Nowy trener Pasów Robert Podoliński wokół Mikulicia zbudował nową linię defensywną swojego zespołu, ale inaugurujący sezon mecz z Górnikiem Zabrze pokazał, że nie był to pomysł trafiony. Chorwat grał na alibi, unikał ognia walki, a przy akcji, po której Górnik zdobył drugiego gola, popełnił aż trzy błędy.- To jest zawodnik niższej jakości od Kosanovicia. Kosanović był lepszym stoperem. Mikulić nie potrafi robić też tego, co Kosanović robił bardzo dobrze, czyli wprowadzać piłki. Z drugiej strony jak tego nie umie, to nie starał się tego robić - ironizuje były reprezentant Polski, a dziś komentator NC + Marcin Baszczyński.

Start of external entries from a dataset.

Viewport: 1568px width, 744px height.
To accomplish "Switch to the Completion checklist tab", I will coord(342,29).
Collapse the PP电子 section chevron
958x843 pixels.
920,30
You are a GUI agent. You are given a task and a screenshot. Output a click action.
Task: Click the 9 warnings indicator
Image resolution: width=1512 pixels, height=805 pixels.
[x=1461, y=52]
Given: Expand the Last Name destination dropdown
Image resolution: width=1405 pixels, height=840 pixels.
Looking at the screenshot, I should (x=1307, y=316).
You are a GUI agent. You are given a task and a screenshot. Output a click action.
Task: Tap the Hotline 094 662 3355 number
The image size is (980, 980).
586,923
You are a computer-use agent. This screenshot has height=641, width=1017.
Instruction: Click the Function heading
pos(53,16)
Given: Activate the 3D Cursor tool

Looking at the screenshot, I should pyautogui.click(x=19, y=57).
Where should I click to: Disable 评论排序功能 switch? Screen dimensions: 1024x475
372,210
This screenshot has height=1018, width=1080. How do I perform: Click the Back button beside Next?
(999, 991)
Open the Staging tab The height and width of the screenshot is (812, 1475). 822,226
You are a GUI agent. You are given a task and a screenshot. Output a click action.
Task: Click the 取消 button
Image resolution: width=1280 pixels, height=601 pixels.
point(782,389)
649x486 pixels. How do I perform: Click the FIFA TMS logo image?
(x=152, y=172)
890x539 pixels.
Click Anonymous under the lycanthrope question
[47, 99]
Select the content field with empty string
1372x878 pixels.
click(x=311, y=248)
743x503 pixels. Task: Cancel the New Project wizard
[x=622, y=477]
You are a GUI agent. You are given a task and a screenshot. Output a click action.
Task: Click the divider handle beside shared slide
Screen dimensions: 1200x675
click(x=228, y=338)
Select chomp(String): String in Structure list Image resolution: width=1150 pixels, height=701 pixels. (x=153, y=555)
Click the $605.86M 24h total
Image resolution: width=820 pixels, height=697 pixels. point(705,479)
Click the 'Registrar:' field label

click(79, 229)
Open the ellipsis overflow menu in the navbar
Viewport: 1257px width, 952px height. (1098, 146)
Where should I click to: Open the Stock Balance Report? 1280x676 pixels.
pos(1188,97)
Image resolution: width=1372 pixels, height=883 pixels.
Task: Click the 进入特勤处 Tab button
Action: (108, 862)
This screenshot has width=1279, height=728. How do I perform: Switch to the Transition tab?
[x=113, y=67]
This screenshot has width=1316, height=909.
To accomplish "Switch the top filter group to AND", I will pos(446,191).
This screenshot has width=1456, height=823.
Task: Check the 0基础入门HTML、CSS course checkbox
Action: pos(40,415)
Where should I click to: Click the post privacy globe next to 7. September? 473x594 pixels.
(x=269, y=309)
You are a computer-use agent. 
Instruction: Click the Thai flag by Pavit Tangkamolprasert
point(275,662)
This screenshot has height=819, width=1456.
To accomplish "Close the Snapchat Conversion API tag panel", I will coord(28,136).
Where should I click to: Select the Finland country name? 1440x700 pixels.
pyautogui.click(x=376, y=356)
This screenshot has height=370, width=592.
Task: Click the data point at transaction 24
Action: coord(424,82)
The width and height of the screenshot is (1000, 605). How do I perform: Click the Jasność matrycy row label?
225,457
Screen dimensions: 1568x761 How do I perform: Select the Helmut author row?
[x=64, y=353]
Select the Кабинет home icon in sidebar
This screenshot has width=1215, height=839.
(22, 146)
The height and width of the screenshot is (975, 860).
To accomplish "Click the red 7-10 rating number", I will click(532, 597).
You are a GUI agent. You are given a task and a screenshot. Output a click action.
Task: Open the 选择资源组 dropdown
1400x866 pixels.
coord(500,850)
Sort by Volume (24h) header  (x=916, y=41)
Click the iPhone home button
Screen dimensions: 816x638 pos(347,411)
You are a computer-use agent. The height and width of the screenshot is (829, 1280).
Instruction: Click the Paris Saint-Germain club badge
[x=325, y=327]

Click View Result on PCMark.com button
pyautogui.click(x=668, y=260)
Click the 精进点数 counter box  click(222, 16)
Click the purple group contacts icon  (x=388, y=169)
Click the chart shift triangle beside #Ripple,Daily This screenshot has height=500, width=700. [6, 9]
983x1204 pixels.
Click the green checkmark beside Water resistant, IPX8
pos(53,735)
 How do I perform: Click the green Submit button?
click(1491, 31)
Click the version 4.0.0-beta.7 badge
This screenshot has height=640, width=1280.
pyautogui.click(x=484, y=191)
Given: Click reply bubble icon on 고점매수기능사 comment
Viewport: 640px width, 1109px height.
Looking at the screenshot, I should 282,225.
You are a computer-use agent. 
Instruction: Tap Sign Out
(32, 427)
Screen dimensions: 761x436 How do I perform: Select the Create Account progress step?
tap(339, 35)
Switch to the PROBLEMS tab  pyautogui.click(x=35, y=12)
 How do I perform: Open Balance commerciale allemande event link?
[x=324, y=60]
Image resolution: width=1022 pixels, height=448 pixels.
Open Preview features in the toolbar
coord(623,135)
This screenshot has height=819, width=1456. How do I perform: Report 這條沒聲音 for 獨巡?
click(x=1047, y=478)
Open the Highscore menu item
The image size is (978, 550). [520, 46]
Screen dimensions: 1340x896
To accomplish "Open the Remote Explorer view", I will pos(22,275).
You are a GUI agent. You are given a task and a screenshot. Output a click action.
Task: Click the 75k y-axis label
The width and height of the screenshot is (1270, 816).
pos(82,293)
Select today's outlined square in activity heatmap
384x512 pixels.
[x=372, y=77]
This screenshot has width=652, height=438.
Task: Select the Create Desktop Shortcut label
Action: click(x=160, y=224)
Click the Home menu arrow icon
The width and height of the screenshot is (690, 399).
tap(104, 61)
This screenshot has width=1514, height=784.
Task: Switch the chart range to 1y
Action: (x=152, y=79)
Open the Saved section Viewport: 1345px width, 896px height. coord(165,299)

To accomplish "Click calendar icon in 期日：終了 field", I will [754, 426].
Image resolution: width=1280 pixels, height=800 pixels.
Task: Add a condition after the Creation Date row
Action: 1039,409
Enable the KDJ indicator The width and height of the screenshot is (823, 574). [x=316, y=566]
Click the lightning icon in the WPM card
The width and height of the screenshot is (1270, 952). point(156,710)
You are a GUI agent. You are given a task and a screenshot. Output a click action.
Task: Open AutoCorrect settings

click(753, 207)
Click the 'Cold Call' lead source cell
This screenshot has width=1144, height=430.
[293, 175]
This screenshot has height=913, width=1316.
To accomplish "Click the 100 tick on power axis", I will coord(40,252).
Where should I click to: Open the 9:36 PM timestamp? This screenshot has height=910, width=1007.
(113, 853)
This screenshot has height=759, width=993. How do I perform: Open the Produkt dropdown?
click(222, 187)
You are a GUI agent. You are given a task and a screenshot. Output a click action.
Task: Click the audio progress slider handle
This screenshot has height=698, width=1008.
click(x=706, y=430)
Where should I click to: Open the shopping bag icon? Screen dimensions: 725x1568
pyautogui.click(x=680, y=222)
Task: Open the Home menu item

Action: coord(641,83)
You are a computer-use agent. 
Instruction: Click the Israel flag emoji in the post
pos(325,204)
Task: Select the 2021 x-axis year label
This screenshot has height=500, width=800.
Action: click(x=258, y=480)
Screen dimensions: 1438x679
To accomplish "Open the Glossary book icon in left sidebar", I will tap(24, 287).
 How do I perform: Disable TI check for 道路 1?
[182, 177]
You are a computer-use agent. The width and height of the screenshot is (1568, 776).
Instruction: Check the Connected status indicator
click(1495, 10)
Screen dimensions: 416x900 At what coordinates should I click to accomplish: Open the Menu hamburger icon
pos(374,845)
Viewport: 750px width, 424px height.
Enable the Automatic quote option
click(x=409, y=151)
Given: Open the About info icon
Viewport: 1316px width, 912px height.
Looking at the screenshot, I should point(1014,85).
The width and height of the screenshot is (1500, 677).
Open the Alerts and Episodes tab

- Powiem tak: jest dyskretny - w gorących sytuacjach potrafi się dobrze schować... (śmiech). A to nie jest komplement. Choć trzeba też przyznać, że rażącego błędu w Zabrzu nie popełnił. Z drugiej strony on w tym trzyosobowym bloku obronnym ma być tą wiodącą postacią, a nie było widać, że jest dyrygentem. Być może wynika to z problemów komunikacyjnych - zastanawia się Baszczyński.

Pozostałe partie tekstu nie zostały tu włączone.